CHANCELLOR ANGELA Merkel brushed off her party’s election disaster in Hamburg yesterday and is now focused on euro zone reform ahead of a crucial German state poll next month.
A grim-faced Dr Merkel said yesterday local themes were “around 80 per cent responsible” for the historically low Christian Democrat (CDU) vote on Sunday, halving support to below 22 per cent and forcing the party back into opposition.
Putting Hamburg behind her, the German leader is determined to be well-prepared ahead of next month’s collision of European and regional politics: two days after EU leaders meet to agree new euro rules in Brussels, voters will go to the polls in the south-western state of Baden-Württemberg.
Dr Merkel is hoping to avoid a repeat of last year when the EU agreed a Greek bailout days before voters ousted her ruling CDU party from power in North Rhine-Westphalia. Then, post-election analysis suggested voters were critical of bailing out Greece after a heated and xenophobic anti-Greek campaign in the tabloid press.
After assuring voters that aiding Athens was a one-off, Dr Merkel now has to convince sceptical voters that a permanent bailout mechanism, combined with full-scale euro zone reform, is in the German interest.

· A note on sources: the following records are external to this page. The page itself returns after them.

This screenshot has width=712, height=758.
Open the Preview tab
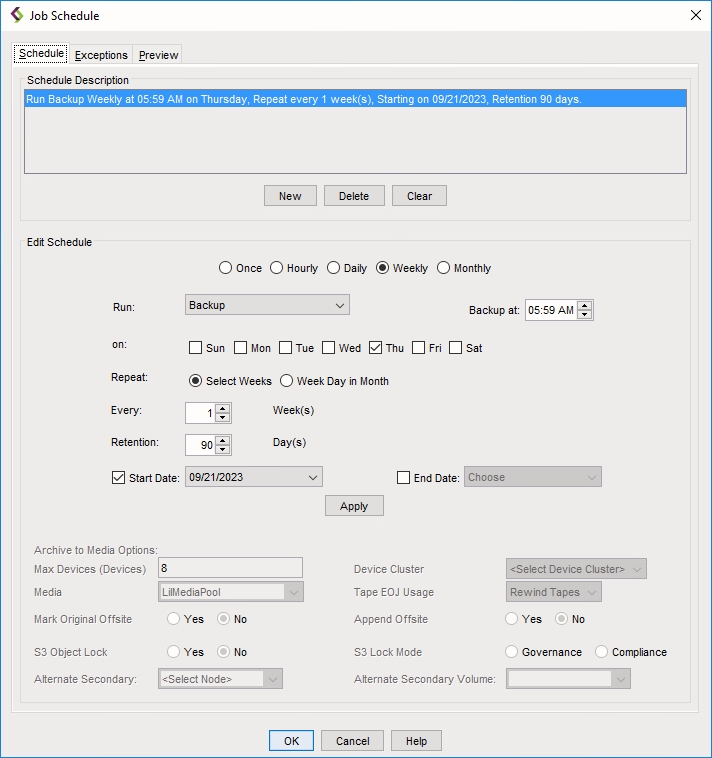point(158,55)
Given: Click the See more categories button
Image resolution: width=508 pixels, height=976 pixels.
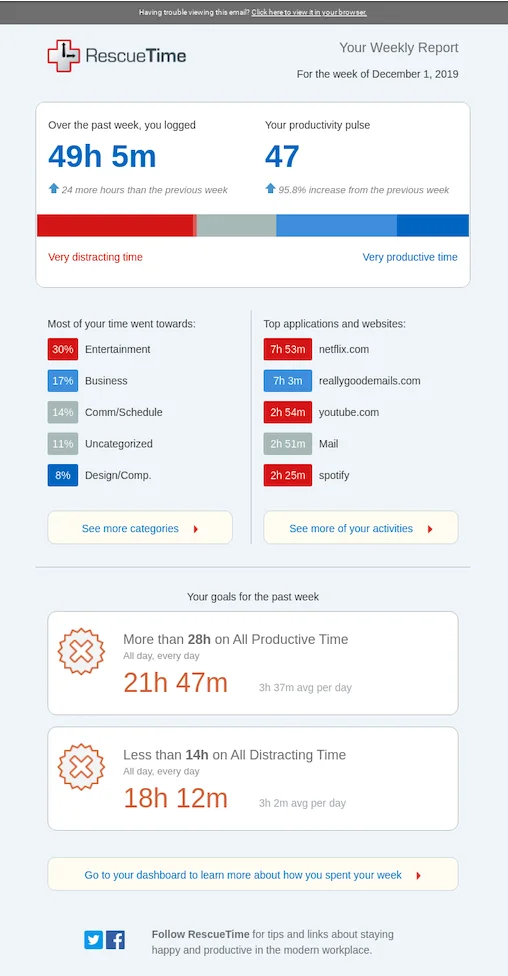Looking at the screenshot, I should click(140, 528).
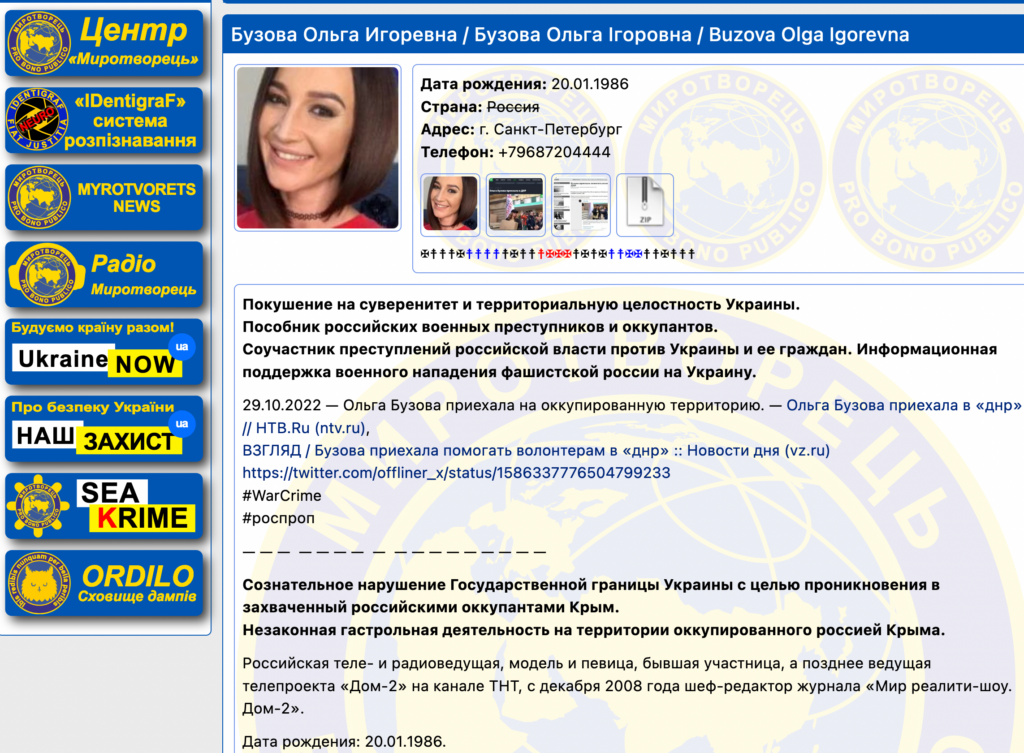Click the page title heading with the name

click(x=570, y=35)
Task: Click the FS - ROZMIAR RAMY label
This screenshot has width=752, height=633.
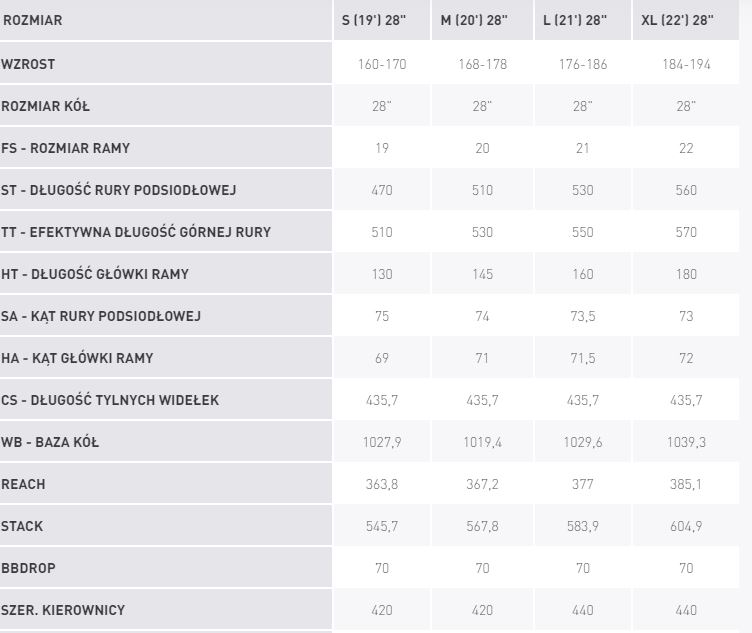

The southwestern state is home to thousands of small- and medium-sized business owners, the backbone of the German economy. These are the people who will be paying for Germany’s new European solidarity. To win them over, Dr Merkel will have to return from Brussels with proof that greater solidarity from Germany will be coupled with further Swabian-style fiscal austerity from the others.
There is resigned acceptance in Berlin circles of the need for a wider bailout mechanism, but the same is not the case in faraway Stuttgart. “The European debate has changed in Germany,” said Almut Möller, European integration analyst with the German Council on Foreign Relations. “There are new experts increasingly shaping public opinion who are often EU-critical, while the traditional pro-EU side has emotional arguments and little other ammunition.”
If the euro zone reform agreed next month does not carry a clear German imprint, Dr Merkel knows voters could abandon the CDU in record numbers. A mass defection in a state governed by the CDU for half a century would force a motion of confidence in Dr Merkel’s 11-year party leadership.
As well as the euro zone debate, Dr Merkel’s has to finance €500 million extra annually to pay for social-welfare top-ups. Her officials insist that they want “agreement on a complete euro zone reform plan” and have no interest in special pleading from Dublin or elsewhere.
“Dr Merkel may have to get unpleasant in Europe, demanding people keep their austerity promises,” said Dr Guérot, Berlin head of the European Council on Foreign Relations.